## [What you have to do]
Only one stretch of the listing below is wanted. Begin at the line that has "Screen dimensions: 834x434", stop after the line that has "Given: Select the 229 data value on the map", and repeat every line in between exactly.

## [Dataset excerpts]
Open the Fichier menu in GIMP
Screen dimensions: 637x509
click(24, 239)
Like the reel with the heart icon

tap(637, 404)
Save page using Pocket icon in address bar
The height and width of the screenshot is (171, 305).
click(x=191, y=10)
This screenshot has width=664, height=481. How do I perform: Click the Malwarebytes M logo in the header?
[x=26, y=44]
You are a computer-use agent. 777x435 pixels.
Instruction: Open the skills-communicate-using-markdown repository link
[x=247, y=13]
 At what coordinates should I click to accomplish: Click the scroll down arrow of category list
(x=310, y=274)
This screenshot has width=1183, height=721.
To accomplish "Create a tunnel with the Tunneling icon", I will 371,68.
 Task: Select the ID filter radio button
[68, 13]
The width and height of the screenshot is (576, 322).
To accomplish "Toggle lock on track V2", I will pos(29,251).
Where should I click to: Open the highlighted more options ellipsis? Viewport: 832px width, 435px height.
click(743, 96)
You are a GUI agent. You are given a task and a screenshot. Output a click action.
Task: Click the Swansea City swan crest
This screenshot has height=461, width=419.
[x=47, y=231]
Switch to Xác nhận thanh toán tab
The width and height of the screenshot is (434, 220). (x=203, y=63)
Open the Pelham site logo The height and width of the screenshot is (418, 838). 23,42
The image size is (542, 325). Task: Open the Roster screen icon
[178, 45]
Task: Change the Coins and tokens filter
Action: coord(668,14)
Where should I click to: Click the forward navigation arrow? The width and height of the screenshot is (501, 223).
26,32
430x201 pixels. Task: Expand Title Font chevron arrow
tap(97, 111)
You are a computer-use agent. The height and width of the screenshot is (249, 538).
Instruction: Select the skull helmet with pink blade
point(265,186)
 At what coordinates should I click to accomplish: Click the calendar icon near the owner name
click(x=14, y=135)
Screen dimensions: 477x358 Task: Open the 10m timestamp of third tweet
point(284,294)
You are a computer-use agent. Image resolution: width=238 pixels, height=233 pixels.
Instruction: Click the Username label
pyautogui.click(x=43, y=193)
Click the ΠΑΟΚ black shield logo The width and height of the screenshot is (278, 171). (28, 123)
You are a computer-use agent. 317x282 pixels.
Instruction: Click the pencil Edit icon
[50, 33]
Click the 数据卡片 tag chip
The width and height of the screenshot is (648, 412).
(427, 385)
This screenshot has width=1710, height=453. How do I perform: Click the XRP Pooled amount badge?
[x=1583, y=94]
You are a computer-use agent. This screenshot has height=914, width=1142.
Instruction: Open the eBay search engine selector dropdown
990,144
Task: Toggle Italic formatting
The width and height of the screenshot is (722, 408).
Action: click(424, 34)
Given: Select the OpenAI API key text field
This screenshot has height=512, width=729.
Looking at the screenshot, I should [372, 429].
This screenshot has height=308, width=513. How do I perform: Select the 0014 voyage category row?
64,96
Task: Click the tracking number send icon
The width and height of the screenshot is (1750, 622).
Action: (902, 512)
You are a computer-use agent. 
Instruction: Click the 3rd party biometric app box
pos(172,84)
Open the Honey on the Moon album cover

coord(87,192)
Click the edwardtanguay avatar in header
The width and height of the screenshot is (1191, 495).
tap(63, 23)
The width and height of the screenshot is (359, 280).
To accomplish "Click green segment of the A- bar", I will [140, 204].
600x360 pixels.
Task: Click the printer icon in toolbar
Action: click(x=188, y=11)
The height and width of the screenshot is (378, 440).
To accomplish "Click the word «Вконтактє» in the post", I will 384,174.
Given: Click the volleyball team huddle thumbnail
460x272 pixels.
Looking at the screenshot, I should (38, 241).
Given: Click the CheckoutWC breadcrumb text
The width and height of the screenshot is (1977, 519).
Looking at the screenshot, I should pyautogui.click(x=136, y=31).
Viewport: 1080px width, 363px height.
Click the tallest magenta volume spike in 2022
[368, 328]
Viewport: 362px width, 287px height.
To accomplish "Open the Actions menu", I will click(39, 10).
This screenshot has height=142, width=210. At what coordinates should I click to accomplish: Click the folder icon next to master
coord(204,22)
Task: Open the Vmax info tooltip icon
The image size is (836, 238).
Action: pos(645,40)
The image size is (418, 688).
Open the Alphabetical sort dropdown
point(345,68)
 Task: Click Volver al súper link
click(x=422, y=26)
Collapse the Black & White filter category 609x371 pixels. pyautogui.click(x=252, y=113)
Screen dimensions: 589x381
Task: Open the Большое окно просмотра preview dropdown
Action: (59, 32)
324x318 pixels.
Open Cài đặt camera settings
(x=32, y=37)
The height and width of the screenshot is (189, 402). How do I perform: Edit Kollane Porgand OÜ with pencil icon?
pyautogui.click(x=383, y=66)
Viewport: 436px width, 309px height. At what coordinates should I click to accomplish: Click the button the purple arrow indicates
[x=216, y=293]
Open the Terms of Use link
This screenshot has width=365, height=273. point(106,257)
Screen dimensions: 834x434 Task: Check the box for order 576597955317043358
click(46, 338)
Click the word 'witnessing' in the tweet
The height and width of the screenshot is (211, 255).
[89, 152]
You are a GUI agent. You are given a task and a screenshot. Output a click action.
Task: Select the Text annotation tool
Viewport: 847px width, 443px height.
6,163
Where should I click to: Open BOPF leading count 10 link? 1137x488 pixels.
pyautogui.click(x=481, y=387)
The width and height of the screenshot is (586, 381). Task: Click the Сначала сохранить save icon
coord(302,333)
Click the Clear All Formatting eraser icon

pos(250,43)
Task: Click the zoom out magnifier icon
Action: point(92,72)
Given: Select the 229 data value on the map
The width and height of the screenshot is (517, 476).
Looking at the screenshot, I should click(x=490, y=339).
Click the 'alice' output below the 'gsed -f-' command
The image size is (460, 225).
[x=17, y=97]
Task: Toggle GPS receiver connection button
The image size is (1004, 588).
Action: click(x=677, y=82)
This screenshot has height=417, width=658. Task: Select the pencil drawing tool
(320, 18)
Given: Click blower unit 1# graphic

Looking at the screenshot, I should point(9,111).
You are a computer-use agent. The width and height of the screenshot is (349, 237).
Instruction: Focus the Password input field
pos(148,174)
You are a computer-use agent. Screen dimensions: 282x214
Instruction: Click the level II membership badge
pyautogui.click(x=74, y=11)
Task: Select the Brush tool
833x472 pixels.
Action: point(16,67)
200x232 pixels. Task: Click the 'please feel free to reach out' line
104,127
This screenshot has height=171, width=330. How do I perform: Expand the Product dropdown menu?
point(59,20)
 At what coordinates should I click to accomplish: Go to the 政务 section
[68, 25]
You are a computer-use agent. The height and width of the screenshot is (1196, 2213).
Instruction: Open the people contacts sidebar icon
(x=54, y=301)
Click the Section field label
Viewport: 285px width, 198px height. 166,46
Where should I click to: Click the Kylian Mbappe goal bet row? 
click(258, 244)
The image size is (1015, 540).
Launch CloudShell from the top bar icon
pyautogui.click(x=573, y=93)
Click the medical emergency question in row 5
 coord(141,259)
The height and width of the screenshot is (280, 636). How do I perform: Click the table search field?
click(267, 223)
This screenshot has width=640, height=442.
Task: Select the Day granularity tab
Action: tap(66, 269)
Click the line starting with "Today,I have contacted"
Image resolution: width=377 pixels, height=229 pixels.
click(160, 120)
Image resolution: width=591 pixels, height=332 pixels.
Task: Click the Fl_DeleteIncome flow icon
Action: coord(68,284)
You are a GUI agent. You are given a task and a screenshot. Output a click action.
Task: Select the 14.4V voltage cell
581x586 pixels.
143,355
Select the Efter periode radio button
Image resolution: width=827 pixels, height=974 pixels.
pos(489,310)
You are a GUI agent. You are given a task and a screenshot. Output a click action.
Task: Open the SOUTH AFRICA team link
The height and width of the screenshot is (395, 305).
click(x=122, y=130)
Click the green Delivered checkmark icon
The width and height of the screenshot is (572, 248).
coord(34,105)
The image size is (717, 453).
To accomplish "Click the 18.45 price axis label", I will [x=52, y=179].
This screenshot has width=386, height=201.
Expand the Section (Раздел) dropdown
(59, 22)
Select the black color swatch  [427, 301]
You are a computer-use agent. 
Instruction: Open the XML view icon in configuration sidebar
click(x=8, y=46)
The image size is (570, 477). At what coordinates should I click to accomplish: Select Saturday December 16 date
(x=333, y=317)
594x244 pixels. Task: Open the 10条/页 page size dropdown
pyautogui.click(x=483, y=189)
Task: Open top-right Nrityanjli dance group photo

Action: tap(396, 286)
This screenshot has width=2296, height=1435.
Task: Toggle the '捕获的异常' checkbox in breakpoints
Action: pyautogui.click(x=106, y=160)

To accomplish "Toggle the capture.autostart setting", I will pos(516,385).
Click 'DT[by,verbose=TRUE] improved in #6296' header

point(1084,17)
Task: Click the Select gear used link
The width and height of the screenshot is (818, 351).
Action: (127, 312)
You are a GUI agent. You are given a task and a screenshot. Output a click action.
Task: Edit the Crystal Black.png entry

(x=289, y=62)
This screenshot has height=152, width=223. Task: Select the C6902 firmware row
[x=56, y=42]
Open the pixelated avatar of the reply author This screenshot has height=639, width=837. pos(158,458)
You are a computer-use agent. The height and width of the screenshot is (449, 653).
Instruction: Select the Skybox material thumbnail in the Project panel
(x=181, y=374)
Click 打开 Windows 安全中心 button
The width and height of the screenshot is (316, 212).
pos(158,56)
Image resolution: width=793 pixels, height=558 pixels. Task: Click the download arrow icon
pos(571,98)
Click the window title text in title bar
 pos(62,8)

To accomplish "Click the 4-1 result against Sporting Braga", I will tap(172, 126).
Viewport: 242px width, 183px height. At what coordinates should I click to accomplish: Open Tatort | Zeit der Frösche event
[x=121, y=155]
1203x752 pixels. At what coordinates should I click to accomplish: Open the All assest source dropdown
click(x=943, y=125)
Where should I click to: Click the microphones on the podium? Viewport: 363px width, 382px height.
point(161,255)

## [Response to the task]
Screen dimensions: 834x434 Task: Check the box for order 576597955317043358
click(46, 338)
Click the word 'witnessing' in the tweet
The height and width of the screenshot is (211, 255).
[89, 152]
You are a GUI agent. You are given a task and a screenshot. Output a click action.
Task: Select the Text annotation tool
Viewport: 847px width, 443px height.
6,163
Where should I click to: Open BOPF leading count 10 link? 1137x488 pixels.
pyautogui.click(x=481, y=387)
The width and height of the screenshot is (586, 381). Task: Click the Сначала сохранить save icon
coord(302,333)
Click the Clear All Formatting eraser icon

pos(250,43)
Task: Click the zoom out magnifier icon
Action: point(92,72)
Given: Select the 229 data value on the map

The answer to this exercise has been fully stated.